Paula Echeverría, experta en Terapia Transformacional Rápida: "La identidad es una historia en construcción"
La especialista explica por qué decir "soy ansioso" es diferente a decir "tengo ansiedad", y cómo el lenguaje moldea lo que creemos que podemos cambiar.
Hay una diferencia que parece pequeña, pero que puede cambiar mucho: decir "soy asmático" en lugar de "tengo asma". La primera frase convierte una condición en una identidad. La segunda describe una situación. Según Paula Echeverría, experta en Terapia Transformacional Rápida (RTT), esa distinción no es un detalle semántico, sino un mecanismo que el cerebro usa para fijar o liberar el potencial de cambio de una persona.

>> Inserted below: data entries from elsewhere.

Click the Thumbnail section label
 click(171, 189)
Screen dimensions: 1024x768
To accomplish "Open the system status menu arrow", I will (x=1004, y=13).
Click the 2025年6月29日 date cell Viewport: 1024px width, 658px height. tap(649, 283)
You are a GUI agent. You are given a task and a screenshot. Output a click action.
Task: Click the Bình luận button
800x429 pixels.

"La identidad no tiene por qué ser una sentencia. Ayuda a anclarnos, sí, pero a la vez puede ser una historia en construcción", afirma Echeverría. La especialista señala que condiciones concretas como el asma, la ansiedad o el sobrepeso implican realidades y cuidados específicos, pero no deben definir la totalidad de quien las atraviesa.
Cuando una persona se convierte en su diagnóstico o en su rasgo más difícil, esa narrativa puede volverse una jaula.

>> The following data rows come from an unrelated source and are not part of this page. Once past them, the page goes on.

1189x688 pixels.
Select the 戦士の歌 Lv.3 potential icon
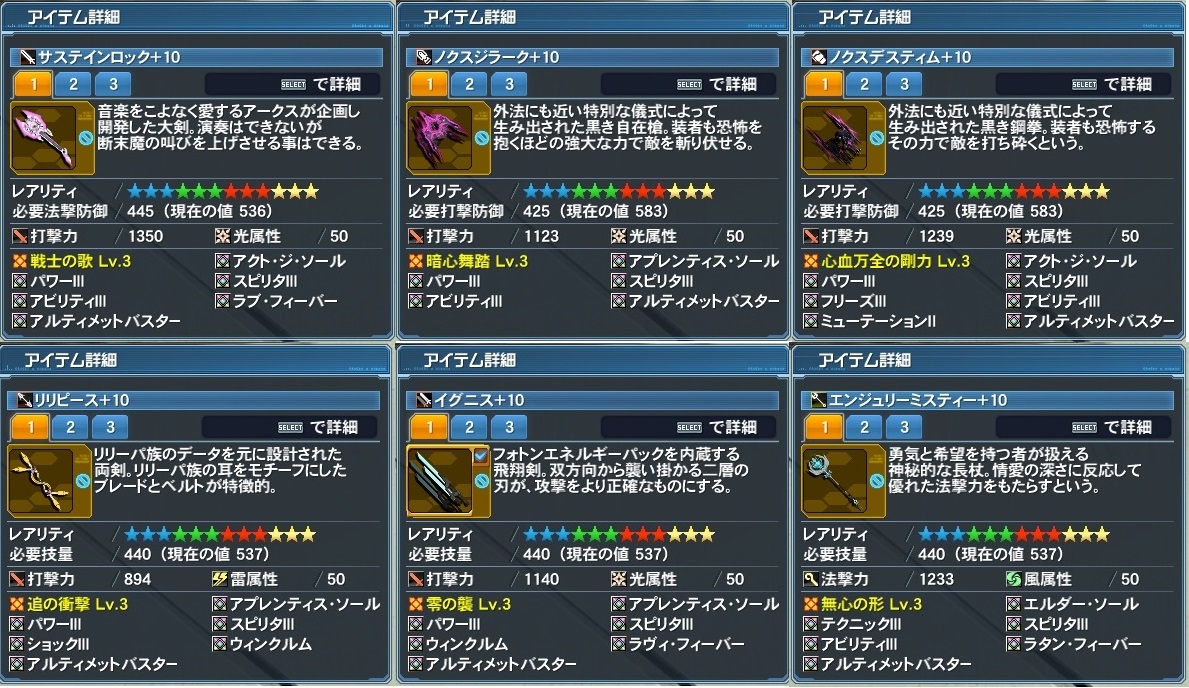20,262
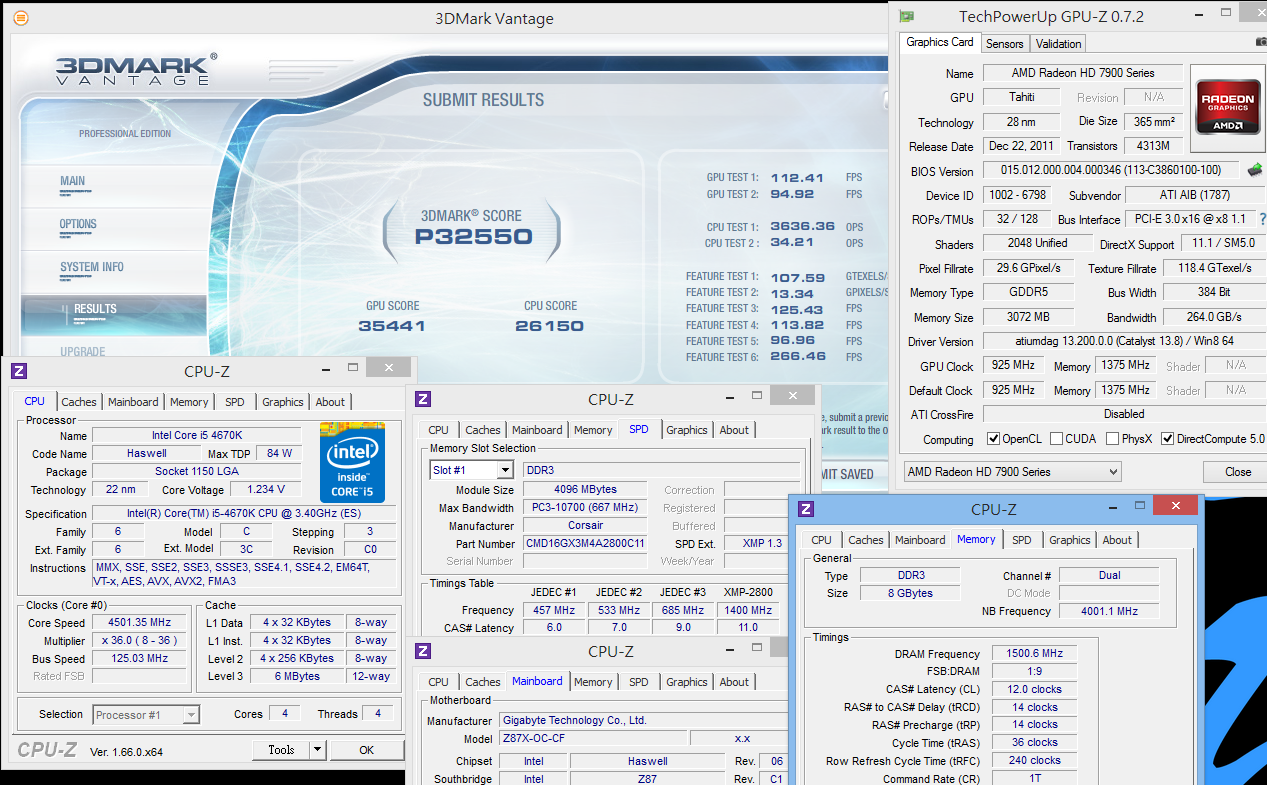The width and height of the screenshot is (1267, 785).
Task: Click the OK button in CPU-Z
Action: coord(366,750)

El mecanismo funciona desde la infancia. Desde pequeños construimos relatos sobre nosotros mismos basados en experiencias propias y en lo que los demás dicen de nosotros. Esas historias cumplen una función: organizan el mundo y dan continuidad a la identidad.

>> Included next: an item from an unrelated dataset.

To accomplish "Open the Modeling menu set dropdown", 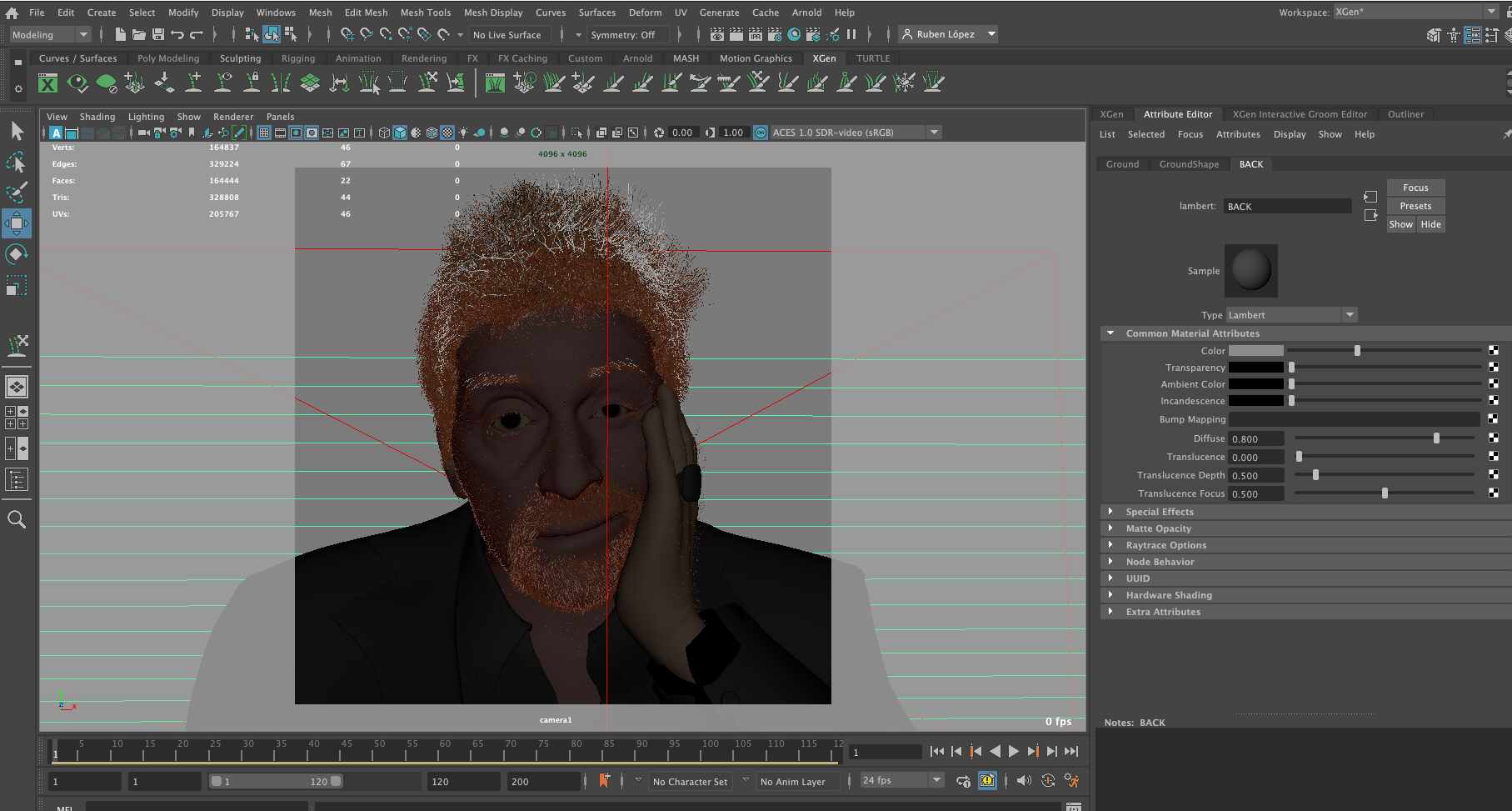I will 50,34.
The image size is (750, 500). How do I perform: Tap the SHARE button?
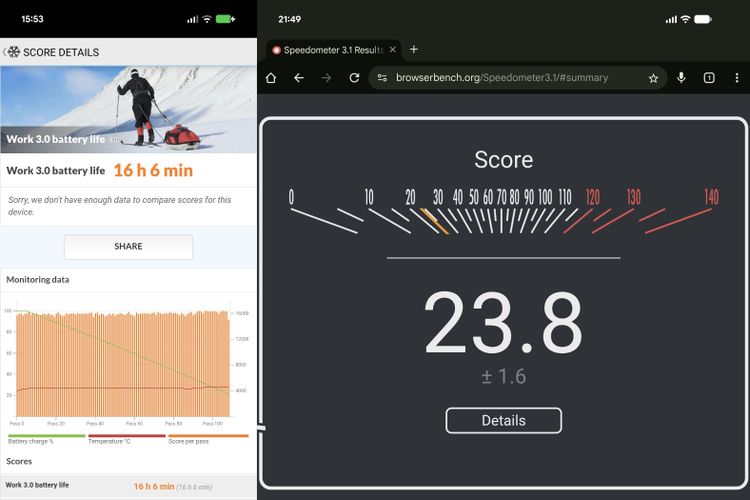[x=128, y=246]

Pero cuando se vuelven demasiado rígidas, limitan la capacidad de transformación. El cerebro, en su afán por mantener coherencia interna, empieza a seleccionar solo la información que refuerza la narrativa ya instalada y descarta lo que la contradice.
Etiquetas propias y ajenas: las frases que usamos moldean lo que creemos posible
El lenguaje que usamos para describir quiénes somos impacta directamente en nuestras expectativas y comportamientos. Quien se define como "sedentario" probablemente evitará actividades físicas, asumiendo que "el ejercicio no es para mí". Quien se presenta como "tímido" puede bloquear oportunidades sociales antes de intentarlas.
Frases como "soy gordo" o "soy ansioso" no describen una situación: definen una esencia, y esa diferencia tiene consecuencias concretas en cómo actuamos y en qué nos permitimos intentar.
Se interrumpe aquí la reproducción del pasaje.